TUTTI I SANTI GIORNICRITICA a cura di Olga di Comite: Virzì ha smorzato il suo sguardo, acuto con humour, nel fotografare il reale ed ha addolcito le punte d’autore di commedie di costume, per vestire di tenerezza i due personaggi principali dell’ultimo film: una lei e soprattutto un lui che più dolce e romantico non si può. Forse sta proprio in questa attenzione e positività data al protagonista maschio della coppia, la novità dell’opera.

Non è che l’autore toscano abbia rinunciato a presentare fasce della nostra società alle prese con problemi, violenze, tic e mode d’ogni genere, ma questa umanità ha nell’insieme del film un ruolo minore perché i riflettori e la centralità sono per Guido (Luca Marinelli) e Antonia (Federica Victoria Caiozzo). Ma, pur in spazi minori, gli altri non sono meno significativi o tali da non strappare un sorriso amarognolo. Al riguardo ricorderei i ritrattini, caratterizzati con pochi tratti, delle due famiglie di provenienza dei giovani: quasi caricaturali da operetta grottesca quelli siciliani di lei, da manuale del buon borghese con un occhio alla campagna e ai vini, quelli toscani, di lui.

Ma è con grande empatia che Virzì, da sempre sensibile alla condizione esistenziale dei giovani (Ovosodo, Tutta la vita davanti, La prima cosa bella), guarda a questa coppia molto speciale nella sua normalità. Ogni santo giorno essi si recano al lavoro, per lui notturno, per lei diurno, e ogni mattina, al rientro dall’albergo in cui fa il portiere di notte, Guido porta a letto la colazione ad Antonia e i due si amano. Poche le uscite e le amicizie spesso insoddisfacenti (vedi i vicini di casa), molto l’amore e la comunicazione vera, senza orpelli, tra i due trentenni.

Entrambi hanno occupazioni difformi dalle possibilità di ciascuno.
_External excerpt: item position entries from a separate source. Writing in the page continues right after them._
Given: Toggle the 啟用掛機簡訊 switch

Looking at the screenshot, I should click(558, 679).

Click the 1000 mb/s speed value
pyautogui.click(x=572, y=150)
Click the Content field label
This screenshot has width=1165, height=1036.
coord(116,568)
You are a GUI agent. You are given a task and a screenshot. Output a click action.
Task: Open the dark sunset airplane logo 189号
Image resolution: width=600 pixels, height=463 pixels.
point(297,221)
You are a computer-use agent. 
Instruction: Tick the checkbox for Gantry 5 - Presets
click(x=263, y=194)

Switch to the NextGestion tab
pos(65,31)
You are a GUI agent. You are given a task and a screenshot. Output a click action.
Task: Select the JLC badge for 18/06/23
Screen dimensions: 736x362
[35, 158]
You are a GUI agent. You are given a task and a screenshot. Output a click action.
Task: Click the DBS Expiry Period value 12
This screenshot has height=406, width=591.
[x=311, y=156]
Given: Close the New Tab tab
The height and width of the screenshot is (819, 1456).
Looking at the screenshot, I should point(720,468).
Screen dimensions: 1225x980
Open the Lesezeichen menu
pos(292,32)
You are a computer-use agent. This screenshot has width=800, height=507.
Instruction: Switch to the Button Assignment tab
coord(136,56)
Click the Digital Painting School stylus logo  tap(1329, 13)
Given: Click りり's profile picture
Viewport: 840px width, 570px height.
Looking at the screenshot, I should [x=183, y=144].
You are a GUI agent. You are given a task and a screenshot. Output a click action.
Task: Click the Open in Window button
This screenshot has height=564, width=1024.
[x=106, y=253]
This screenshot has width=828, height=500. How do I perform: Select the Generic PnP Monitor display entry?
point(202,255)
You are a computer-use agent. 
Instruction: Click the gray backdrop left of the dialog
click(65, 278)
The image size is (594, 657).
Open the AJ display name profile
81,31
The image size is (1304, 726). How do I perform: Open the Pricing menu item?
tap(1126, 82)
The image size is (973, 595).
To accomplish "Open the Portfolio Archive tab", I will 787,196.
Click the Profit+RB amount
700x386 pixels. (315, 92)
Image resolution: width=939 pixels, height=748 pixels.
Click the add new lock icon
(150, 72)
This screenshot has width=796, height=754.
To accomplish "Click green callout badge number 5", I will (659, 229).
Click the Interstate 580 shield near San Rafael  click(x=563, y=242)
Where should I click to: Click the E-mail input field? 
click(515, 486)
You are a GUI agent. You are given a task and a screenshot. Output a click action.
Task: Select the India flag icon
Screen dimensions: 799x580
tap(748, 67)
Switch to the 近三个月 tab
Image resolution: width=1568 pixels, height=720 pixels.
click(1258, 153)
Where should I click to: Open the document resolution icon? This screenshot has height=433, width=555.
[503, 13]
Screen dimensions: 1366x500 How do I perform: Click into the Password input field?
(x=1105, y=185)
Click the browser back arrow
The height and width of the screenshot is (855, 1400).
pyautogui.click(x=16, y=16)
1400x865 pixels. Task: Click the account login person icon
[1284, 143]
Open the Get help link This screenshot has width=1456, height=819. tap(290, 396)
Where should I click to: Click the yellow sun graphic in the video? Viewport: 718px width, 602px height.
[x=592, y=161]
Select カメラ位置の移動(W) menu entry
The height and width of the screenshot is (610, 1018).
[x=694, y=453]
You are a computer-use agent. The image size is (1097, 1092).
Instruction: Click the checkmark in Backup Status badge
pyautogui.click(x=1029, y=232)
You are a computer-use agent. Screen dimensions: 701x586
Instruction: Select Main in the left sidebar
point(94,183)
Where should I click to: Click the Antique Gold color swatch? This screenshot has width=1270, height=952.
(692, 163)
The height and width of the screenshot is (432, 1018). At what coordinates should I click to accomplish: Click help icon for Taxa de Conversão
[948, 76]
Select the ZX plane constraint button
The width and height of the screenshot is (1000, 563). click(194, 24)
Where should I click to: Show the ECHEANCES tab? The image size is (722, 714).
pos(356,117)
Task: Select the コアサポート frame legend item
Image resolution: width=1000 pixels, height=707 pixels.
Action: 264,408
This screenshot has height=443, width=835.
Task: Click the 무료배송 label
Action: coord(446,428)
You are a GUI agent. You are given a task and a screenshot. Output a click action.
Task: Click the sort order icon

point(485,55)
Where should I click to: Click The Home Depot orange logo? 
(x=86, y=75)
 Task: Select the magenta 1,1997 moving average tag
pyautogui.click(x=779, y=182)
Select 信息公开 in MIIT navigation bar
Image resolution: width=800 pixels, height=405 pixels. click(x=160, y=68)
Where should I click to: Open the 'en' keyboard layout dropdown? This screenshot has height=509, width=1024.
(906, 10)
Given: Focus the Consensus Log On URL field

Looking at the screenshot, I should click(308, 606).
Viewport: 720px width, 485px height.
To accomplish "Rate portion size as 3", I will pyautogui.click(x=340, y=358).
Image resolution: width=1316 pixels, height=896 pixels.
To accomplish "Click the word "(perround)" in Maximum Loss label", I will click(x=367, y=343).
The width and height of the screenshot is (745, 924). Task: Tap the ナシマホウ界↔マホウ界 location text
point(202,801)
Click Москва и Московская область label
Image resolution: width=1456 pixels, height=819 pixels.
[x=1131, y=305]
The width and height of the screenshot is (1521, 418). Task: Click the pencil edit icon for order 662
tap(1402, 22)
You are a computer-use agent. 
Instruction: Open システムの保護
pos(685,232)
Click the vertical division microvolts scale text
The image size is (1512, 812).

Il giovane conosce a fondo le lingue e le opere antiche ed è appassionato di agiografia sacra; la donna, dal passato molto movimentato, è una musicista solista di chitarra nonché cantautrice di brani che sembrano piccole romanze (lo è anche nella vita vera). Nonostante ciò, essi hanno scelto soprattutto di amarsi e di non inseguire il successo; il resto si affronta giorno per giorno con fatica, dignità e un sorriso sulle labbra lui, senza molti interessi oltre la musica ma con maggiore inquietudine e immediatezza permalosa lei.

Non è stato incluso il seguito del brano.